According to the Objective and Essential Elements of a State's Nuclear Security Regime (NSS No. 20) and other publications in the IAEA Nuclear Security Series, including Nuclear Security Recommendations on Radioactive Material and Associated Facilities (NSS No. 14) Nuclear Security Recommendations on Physical Protection of Nuclear Material and Nuclear Facilities (INFCIRC/225/Revision 5) (NSS No. 13), States should define nuclear security requirements for nuclear or other radioactive material and associated facilities based on a threat assessment or a Design Basis Threat (DBT).
Design Basis Threat (DBT)
A DBT describes the capabilities of potential insider and external adversaries who might attempt unauthorized removal of nuclear and other radioactive material or sabotage. The operator’s physical protection system is designed and evaluated on the basis of the DBT.
Potential external adversaries include terrorists and other criminals who might seek to use nuclear or other radioactive material for malicious purposes, or to sabotage a facility.
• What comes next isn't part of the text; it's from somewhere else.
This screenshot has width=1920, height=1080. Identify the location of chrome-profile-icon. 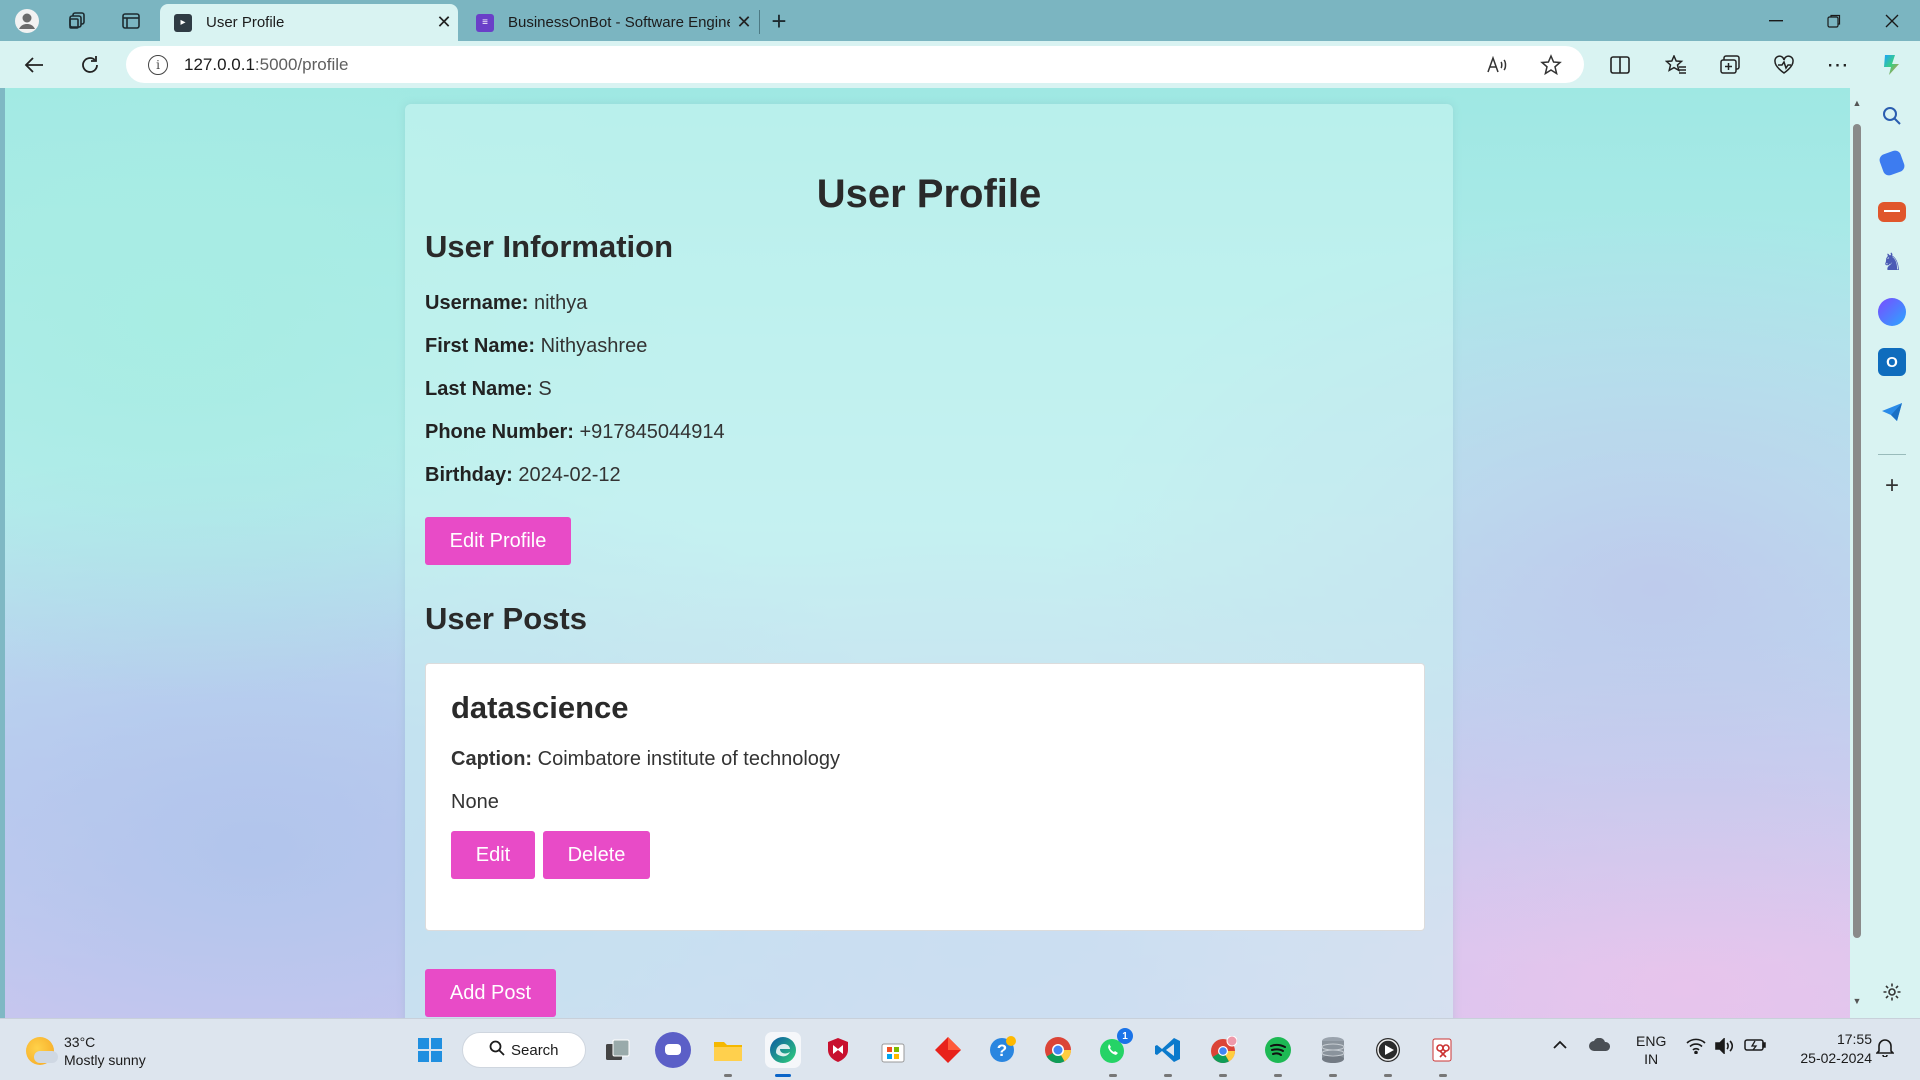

Insiders are individuals with authorized access to facilities, activities or sensitive information who could commit malicious acts or help external adversaries to do so.
The State defines the roles and responsibilities of the regulatory body, other competent authorities and operators in the development of DBTs.
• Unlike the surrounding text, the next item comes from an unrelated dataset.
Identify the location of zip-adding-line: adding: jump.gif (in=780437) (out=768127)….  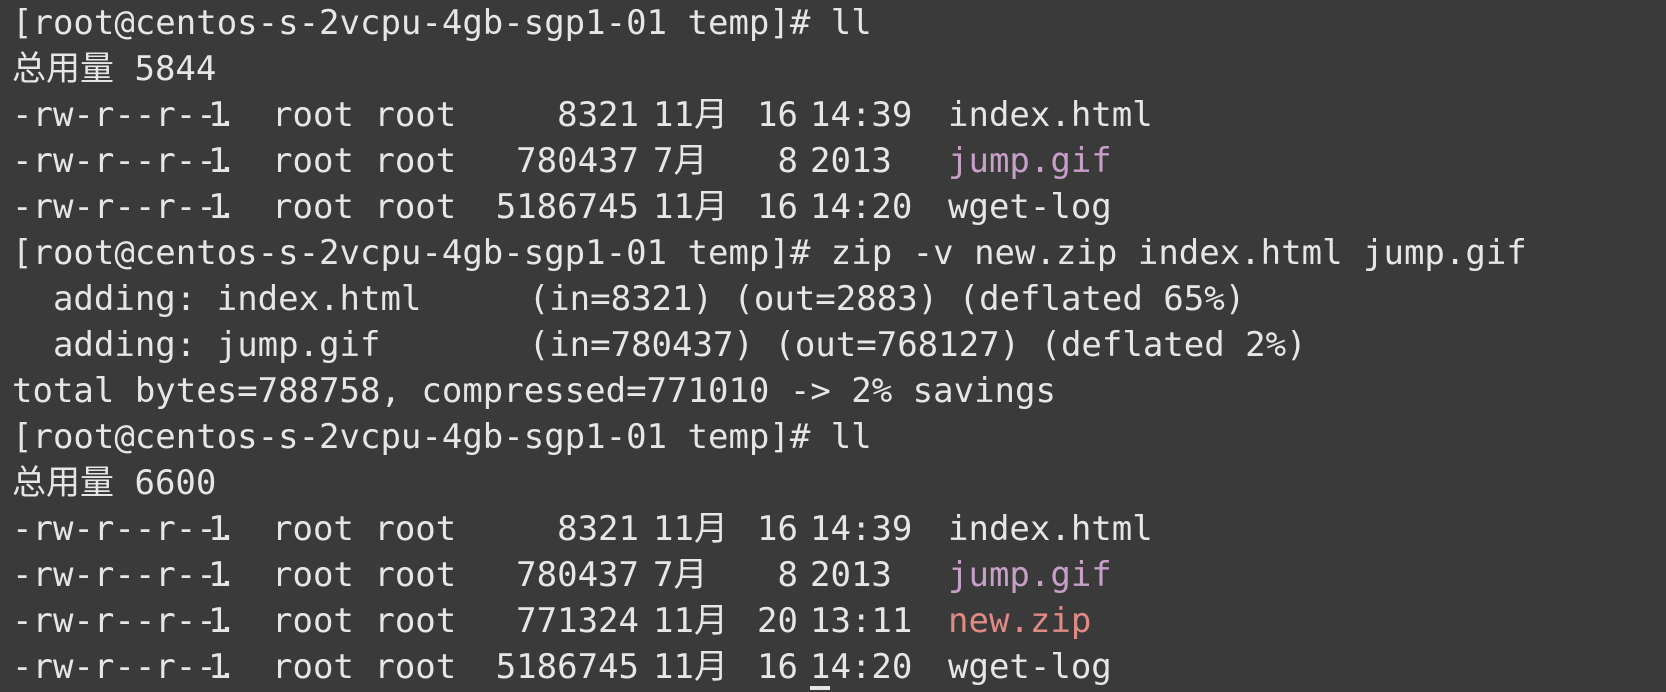
(839, 345).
To conduct a national nuclear security threat assessment, the competent authorities collect and analyse intelligence and other threat information from open sources, past nuclear security events, other security events and other sources. They evaluate the credibility of the threat information, identify potential adversaries and their attributes and characteristics, as well as the likelihood of possible adversary actions. The analysis should consider whether specific adversary capabilities are relevant to potential targets.
The national nuclear security threat assessment result is used to develop material-, facility- or activity-specific DBTs.
Competent authorities can disseminate such DBTs to relevant operators, who then use it to develop facility-specific attack scenarios and to design nuclear security systems to meet the nuclear security objectives established in the State’s legal framework.
In a different approach, competent authorities can develop prescriptive regulatory requirements and ensure that operators implement nuclear security systems and measures in compliance with these and with the nuclear security objectives established in the State’s legal framework.
The competent authorities should regularly review the national threat assessment and the DBTs and revise them as needed. New or emerging threats may require immediate consideration and actions before DBTs can be revised.